Sylvester declined to discuss the dozens of responses to her Facebook post, citing concern about the group’s privacy. She said decades of experience in executive positions have taught her that women who go into politics often face criticism over whether they have “the sensibility” to enter a political realm where power is “largely defined by white men.” Focus then turns to their appearance and an assumption of inexperience, she said.
Sylvester said she enjoys campaigning — deep policy conversations with business groups and in constituents’ living rooms — and said she hopes that comments about her gender, clothing and hairstyle will be drowned out by her ideas to improve the city.
“I want to spend time talking about policy and issues,” said Sylvester, who listed affordable housing, building a connected and safe city, the economy and resiliency as her key priorities.
Sylvester is right to pull the attention back to her platform and plans, said Ellen Woodsworth, chair of Women Transforming Cities, which is working to eliminate barriers to women participating in local government.
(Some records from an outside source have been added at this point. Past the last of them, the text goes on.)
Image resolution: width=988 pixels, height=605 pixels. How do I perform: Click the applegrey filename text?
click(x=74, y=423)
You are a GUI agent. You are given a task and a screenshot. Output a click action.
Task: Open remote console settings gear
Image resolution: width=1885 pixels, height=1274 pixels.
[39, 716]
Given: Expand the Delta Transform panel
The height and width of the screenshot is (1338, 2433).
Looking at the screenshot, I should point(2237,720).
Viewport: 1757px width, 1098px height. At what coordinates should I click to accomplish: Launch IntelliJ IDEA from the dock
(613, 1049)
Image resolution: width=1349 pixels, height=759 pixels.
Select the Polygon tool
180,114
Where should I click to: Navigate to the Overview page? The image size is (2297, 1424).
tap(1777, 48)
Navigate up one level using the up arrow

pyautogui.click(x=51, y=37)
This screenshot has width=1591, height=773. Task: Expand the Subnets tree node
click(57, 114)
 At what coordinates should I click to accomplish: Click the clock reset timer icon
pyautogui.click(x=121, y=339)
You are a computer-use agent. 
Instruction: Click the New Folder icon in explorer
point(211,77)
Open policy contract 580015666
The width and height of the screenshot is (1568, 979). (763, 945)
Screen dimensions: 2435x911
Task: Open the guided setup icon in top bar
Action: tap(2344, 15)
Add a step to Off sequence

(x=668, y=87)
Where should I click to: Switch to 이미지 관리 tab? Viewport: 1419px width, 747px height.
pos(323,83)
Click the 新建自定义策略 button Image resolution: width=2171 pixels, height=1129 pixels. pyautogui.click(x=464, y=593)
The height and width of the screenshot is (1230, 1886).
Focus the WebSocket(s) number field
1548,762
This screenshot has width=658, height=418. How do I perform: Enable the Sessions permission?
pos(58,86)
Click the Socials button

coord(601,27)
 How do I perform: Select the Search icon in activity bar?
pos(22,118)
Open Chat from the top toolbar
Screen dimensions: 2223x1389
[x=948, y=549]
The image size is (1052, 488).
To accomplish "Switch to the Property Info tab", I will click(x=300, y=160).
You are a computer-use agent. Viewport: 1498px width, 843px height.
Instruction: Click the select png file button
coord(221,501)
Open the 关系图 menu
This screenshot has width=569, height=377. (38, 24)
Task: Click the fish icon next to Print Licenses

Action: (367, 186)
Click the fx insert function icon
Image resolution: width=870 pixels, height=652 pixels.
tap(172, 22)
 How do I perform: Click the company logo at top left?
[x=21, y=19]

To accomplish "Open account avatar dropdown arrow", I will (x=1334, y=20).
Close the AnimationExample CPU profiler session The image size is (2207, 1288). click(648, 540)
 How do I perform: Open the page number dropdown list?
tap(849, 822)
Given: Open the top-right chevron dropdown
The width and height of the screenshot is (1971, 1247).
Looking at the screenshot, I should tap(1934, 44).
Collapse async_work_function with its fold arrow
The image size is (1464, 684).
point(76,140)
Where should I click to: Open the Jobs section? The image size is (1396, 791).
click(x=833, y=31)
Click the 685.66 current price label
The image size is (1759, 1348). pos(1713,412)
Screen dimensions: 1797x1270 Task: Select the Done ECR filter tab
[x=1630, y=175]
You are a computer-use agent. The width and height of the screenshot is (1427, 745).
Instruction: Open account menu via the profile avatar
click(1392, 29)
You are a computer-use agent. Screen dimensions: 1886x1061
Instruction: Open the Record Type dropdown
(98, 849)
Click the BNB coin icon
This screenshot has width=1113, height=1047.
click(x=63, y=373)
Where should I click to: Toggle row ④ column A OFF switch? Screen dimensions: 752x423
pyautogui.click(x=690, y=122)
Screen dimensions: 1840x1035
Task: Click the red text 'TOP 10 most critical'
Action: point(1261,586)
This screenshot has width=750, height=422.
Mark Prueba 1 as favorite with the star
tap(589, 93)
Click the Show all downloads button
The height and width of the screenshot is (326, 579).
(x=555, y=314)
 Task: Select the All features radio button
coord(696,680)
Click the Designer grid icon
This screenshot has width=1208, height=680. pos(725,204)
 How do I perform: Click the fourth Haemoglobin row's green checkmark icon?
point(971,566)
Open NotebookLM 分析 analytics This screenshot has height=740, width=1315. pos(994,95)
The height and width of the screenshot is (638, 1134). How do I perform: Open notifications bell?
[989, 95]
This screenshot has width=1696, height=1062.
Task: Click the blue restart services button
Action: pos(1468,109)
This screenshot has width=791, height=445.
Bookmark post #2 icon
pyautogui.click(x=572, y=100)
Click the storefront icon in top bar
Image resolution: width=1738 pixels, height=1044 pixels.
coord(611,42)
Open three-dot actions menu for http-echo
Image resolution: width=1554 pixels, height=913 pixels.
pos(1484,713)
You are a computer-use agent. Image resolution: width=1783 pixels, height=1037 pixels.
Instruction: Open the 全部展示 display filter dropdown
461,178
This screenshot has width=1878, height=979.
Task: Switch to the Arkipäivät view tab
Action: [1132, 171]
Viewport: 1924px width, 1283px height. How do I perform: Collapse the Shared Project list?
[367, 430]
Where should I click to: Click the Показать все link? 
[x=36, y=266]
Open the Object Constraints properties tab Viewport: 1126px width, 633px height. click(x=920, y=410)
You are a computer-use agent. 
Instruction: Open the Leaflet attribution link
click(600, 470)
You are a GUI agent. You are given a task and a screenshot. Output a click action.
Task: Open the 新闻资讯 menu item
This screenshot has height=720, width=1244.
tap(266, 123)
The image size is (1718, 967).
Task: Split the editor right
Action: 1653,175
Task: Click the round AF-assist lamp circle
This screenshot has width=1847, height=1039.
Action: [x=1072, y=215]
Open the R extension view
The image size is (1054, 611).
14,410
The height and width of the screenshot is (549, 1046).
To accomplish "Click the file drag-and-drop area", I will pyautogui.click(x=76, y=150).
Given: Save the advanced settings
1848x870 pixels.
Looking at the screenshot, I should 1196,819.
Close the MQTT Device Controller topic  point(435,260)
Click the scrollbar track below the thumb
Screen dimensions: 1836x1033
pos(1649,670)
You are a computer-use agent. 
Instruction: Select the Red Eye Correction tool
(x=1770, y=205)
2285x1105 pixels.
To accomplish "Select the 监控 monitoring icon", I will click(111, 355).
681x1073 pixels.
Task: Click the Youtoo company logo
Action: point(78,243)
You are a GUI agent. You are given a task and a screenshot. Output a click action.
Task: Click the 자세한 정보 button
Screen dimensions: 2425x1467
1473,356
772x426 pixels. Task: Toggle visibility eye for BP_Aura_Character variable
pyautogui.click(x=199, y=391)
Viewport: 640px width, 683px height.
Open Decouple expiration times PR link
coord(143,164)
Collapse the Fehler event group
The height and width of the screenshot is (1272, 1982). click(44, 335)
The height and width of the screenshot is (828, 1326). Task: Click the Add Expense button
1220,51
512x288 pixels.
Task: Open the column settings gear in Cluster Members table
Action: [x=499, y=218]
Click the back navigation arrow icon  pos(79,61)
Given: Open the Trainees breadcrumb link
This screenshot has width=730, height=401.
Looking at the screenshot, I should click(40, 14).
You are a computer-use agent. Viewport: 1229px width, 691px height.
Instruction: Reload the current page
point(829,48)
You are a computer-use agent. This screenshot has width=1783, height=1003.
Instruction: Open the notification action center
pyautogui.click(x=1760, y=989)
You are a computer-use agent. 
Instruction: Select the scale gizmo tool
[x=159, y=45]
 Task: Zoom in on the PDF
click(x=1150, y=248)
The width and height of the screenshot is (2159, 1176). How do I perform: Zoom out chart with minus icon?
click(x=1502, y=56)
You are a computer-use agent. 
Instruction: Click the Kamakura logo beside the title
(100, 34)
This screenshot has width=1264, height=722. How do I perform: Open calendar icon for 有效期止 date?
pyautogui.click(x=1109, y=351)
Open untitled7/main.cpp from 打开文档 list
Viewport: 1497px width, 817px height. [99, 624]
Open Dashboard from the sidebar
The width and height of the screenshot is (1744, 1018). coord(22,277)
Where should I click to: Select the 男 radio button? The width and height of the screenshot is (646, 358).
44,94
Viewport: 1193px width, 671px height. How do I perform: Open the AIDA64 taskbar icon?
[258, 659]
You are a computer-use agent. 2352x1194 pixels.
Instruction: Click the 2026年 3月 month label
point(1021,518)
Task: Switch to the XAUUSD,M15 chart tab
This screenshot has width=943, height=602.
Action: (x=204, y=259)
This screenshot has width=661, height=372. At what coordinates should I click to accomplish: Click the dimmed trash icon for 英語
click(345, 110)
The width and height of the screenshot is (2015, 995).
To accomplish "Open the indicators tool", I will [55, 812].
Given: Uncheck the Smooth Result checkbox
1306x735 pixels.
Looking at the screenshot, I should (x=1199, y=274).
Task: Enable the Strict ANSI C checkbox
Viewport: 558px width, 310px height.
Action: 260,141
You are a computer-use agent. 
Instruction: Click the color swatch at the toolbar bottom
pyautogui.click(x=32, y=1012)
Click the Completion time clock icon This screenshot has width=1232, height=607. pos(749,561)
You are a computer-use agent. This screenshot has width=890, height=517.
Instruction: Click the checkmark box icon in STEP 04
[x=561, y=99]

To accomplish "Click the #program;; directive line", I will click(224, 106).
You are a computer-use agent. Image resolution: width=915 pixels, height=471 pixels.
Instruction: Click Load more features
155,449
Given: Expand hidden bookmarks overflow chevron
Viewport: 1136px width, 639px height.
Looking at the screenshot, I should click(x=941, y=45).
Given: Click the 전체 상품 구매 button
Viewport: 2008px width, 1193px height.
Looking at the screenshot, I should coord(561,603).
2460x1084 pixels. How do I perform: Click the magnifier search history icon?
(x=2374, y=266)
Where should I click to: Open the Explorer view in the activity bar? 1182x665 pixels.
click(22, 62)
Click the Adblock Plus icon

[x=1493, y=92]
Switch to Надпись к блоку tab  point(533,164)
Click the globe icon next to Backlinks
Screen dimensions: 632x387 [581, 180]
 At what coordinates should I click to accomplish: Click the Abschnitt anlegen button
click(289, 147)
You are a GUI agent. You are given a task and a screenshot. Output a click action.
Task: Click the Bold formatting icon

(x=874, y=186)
She said the media and public ought to do the same.
People tend to criticize male politicians on their policies and work, whereas women are judged on their appearance, family status and tone of voice, said Woodsworth, a former two-term COPE councillor.
“It’s actually a way to try to invalidate women’s voices in politics,” she said.
“What we have observed — and there are studies that have shown this — is women actually run for political office because they’re concerned about something in the community or politically, whereas men tend to run as a career move.”
A report released last month by Atalanta, which advocates for gender equality in politics, found that female politicians face a significantly larger volume of social-media discussion about their appearance and family life.
“While male and female politicians had similar levels of derogatory comments, based on percentages, women were three times more likely to see derogatory comments directly related to their gender,” the report found.
Laura Ballance, a public-relations expert who has for decades worked on political campaigns including Dianne Watts’ bid for the B.C. Liberals’ leadership, said that when it comes to campaigning, women have always been treated differently. But she’s seen an escalation in the vitriol over the past five years, particularly with anonymous, “online adult bullying.”
The advice she would give any politician: “Ignore it, stay on the high ground and keep focused on the issues.”
But looking more broadly, unless sexism in politics is regularly confronted, nothing will change, Ballance said. She worries that democracy suffers when discussion about someone’s hairstyle comes ahead of respectful debate about serious issues.
“If it discourages the next great mayor, the next premier, the next prime minister from running, then shame on all of us,” she said.
“Because if that person decides, ‘I don’t want to face that scrutiny over what I look like,’ then that’s all of our loss.”